▶ What to do
Filter the entries for the word "agent". Copy each line that has it.

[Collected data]
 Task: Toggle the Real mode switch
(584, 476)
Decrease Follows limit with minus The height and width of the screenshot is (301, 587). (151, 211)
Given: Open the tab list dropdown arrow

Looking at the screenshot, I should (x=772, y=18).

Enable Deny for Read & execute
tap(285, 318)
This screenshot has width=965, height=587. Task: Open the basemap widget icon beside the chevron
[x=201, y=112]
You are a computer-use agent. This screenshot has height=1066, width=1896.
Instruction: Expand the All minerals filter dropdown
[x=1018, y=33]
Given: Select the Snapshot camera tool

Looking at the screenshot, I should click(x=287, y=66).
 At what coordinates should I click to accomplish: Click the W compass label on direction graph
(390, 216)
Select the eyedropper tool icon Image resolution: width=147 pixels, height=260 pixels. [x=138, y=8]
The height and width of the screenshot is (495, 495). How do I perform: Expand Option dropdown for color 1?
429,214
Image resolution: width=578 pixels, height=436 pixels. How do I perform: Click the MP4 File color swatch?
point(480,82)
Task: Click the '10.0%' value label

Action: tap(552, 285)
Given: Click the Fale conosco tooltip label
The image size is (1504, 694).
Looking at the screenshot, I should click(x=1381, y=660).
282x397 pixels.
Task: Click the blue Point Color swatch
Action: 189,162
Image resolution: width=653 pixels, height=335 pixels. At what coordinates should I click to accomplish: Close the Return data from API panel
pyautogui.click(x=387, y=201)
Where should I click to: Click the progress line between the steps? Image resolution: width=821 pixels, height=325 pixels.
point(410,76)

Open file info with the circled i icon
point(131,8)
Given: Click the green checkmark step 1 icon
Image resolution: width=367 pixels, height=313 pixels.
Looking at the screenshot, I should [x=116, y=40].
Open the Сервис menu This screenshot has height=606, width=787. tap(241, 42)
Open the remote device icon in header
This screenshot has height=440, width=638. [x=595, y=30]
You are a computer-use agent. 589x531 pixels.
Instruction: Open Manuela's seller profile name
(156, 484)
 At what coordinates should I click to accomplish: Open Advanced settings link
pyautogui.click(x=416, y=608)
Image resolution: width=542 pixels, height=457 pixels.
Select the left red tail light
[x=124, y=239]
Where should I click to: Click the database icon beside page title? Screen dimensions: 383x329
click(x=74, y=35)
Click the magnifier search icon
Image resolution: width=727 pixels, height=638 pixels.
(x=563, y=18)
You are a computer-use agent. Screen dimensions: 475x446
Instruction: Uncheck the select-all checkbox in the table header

▶ Response to the exercise
You are a computer-use agent. This screenshot has height=1066, width=1896.
You are a computer-use agent. 589x531 pixels.
You are a computer-use agent. Screen dimensions: 475x446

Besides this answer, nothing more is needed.